[[ Dataset excerpts open ]]
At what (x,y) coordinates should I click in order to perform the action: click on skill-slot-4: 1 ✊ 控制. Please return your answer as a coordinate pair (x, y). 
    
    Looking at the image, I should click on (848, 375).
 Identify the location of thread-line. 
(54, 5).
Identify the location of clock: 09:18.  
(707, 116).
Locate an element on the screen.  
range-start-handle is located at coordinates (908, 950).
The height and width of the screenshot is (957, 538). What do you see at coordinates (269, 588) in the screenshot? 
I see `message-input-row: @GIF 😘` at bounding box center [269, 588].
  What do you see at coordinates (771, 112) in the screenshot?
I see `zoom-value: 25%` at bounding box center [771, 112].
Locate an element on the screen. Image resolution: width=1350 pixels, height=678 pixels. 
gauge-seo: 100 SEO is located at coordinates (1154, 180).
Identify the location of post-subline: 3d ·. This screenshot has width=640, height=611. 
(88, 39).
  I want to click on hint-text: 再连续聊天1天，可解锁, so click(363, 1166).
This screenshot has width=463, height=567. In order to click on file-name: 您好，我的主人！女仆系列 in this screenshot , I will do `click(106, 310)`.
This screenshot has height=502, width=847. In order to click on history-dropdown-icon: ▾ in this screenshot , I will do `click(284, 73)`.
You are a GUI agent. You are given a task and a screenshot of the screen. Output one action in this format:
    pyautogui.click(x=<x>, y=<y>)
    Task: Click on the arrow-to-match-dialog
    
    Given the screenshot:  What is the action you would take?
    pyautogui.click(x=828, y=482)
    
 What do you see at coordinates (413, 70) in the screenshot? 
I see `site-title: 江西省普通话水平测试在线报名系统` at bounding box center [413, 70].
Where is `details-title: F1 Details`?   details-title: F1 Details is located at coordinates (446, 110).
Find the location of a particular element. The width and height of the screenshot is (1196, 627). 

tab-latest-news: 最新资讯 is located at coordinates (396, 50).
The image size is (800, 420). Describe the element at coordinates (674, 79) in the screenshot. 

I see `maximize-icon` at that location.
[[ Dataset excerpts closed ]]
(Task directions): Please copy everything from the line containing "The image size" down to the end of the material above, with both ends included and each line reproduced verbatim.

(Task answer):
The image size is (800, 420). Describe the element at coordinates (674, 79) in the screenshot. 

I see `maximize-icon` at that location.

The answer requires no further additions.